SmarTax LLC dba Bass Tax Group

(973) 240-7399 fax

2740 State Route 10

www.basstaxgroup.com

Suite 105A
Morris Plains, New Jersey 07950

January 2, 2024

Maquia Capital Acquisition Corp.

2901 Florida Ave

Suite 840

Miami, FL 33132

Re:

Registration Statement on Form S-4

Ladies and Gentlemen:

We have acted as tax advisors to Maquia Capital Acquisition Corp., a Delaware corporation (“Maquia”), in connection with its acquisition of all of the outstanding stock of Immersed Inc., a Delaware corporation (“Immersed”), by means of a merger of Maquia Merger Sub, Inc., a Delaware corporation and newly-formed, wholly-owned subsidiary of Maquia (the “Merger Sub”), with and into Immersed, with Immersed surviving as a wholly-owned direct subsidiary of Maquia (the “Merger”) pursuant to the Business Combination Agreement (the “Agreement”), dated as of August 8, 2023, by and among Maquia, Merger Sub and Immersed. Stockholders of Immersed will receive Maquia common stock in exchange for their shares of Immersed common stock in the Merger.

Maquia has requested that we render our opinion as to certain tax matters relating to the Merger and the exercise by current beneficial owners of Maquia common stock of their conversion rights as a result of the Merger (the “Conversions”) in connection with the Registration Statement on Form S-4 (as amended, the “Registration Statement”), relating to the registration by Maquia of its common stock to be issued in connection with the Merger, filed by Maquia with the Securities and Exchange Commission (the “SEC”) pursuant to the Securities Act of 1933, as amended (the “Securities Act”) and the rules and regulations of the Commission promulgated thereunder (the “Rules”). Capitalized terms used but not defined herein have their respective meanings ascribed to them in the Registration Statement.

In rendering our opinion, we have examined originals or copies, certified or otherwise identified to our satisfaction, of such agreements and other documents as we have deemed relevant and necessary, and we have made such investigations of law as we have deemed appropriate as a basis for the opinion expressed below. In our examination, we have assumed, without independent verification, (i) the authenticity of original documents, (ii) the accuracy of copies and the genuineness of signatures, (iii) that the execution and delivery by each party to a document and the performance by such party of its obligations thereunder have been authorized by all necessary measures and do not violate or result in a breach of or default under such party’s certificate or instrument of formation and by-laws or the laws of such party’s jurisdiction of organization, (iv) that each agreement represents the entire agreement between the parties with respect to the subject matter thereof, (v) that the parties to each agreement have complied, and will comply, with all of their respective covenants, agreements and undertakings contained therein and (vi) that the transactions provided for by each agreement were and will be carried out in accordance with their terms. In rendering our opinion, we have made no independent investigation of the facts referred to herein and have relied for the purpose of rendering this opinion exclusively on those facts that have been provided to us by you and your agents, which we assume have been, and will continue to be, true.

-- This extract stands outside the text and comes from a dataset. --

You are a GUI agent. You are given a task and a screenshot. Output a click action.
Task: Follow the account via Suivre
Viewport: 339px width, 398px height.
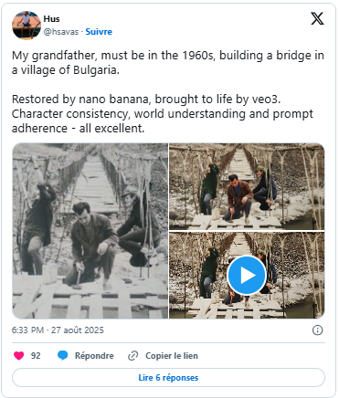click(99, 32)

The opinion set forth below is based on the Internal Revenue Code of 1986, as amended (the “Code”), administrative rulings, judicial decisions, Treasury regulations and other applicable authorities, all as in effect on the effective date of the Registration Statement. The statutory provisions, regulations, and interpretations upon which our opinion is based are subject to change, and such changes could apply retroactively. Any change in law or the facts regarding the Merger, the Conversions or any of the transactions related thereto, or any inaccuracy in the facts or assumptions on which we relied, could affect the continuing validity of the opinion set forth below. We assume no responsibility to inform you of any such changes or inaccuracy that may occur or come to our attention.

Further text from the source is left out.